### DATA LISTING

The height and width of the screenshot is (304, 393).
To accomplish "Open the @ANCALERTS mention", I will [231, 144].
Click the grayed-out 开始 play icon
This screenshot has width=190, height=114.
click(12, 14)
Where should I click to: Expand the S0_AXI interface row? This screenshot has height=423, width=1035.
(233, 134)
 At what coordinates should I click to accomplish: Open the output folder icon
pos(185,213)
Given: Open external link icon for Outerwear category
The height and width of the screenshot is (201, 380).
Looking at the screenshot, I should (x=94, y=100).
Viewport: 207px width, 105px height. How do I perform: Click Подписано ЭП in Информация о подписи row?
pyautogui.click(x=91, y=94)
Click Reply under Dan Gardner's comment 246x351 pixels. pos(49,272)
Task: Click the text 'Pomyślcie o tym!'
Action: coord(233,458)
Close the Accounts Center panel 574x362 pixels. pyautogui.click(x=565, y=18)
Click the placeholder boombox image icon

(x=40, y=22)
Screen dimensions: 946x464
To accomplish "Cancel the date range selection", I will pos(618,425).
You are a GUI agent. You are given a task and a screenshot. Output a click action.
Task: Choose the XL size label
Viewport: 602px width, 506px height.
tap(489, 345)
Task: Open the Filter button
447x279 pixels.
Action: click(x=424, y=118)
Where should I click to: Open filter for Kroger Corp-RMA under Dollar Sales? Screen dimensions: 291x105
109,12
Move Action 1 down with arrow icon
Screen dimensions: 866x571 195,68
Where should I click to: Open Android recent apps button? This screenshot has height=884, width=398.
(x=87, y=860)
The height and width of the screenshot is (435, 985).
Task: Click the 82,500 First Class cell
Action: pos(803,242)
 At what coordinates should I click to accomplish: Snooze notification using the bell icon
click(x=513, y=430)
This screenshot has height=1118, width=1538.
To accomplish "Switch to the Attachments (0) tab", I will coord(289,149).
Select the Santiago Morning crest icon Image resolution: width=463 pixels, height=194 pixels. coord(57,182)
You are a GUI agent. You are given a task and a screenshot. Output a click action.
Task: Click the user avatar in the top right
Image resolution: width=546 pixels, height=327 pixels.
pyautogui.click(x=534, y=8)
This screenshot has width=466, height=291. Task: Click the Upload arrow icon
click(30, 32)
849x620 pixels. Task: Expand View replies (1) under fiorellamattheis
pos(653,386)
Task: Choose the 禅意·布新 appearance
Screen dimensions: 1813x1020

######

▶ TASK INSTRUCTIONS: Search the entries above for lines containing the word "Choose", and copy each one.

▶ RESULT:
Task: Choose the XL size label
Task: Choose the 禅意·布新 appearance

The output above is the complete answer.